_PROBLEM DETAILS_:
All lines containing the string "agent" must be copied from the entries.

*** LISTED ENTRIES

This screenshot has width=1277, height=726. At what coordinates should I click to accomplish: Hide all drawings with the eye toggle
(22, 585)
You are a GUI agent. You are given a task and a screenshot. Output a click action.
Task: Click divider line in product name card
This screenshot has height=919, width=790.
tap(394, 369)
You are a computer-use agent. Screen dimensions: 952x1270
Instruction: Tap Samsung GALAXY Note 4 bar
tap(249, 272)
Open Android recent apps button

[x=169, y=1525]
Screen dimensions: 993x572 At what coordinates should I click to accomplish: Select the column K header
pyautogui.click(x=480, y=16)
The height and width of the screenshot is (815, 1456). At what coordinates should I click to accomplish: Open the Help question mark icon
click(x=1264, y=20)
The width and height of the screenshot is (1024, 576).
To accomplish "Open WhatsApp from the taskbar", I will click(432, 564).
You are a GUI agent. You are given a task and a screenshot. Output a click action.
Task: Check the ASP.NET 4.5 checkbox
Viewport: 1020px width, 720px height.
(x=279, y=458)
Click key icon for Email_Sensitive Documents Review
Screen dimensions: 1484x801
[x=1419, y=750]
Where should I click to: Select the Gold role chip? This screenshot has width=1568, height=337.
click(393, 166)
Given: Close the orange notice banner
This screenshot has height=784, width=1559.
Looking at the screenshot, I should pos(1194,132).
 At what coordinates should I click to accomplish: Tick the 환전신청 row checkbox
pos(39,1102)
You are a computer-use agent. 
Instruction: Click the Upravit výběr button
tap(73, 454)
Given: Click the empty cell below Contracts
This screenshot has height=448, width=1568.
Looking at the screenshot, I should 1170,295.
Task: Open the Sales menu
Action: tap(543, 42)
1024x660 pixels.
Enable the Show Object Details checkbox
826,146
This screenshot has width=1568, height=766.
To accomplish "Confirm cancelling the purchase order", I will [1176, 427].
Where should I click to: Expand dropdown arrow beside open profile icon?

******

_RESULT OF THE TASK_:
You are a GUI agent. You are given a task and a screenshot. Output a click action.
You are a computer-use agent. Screen dimensions: 952x1270
You are a GUI agent. You are given a task and a screenshot. Output a click action.
You are a computer-use agent. 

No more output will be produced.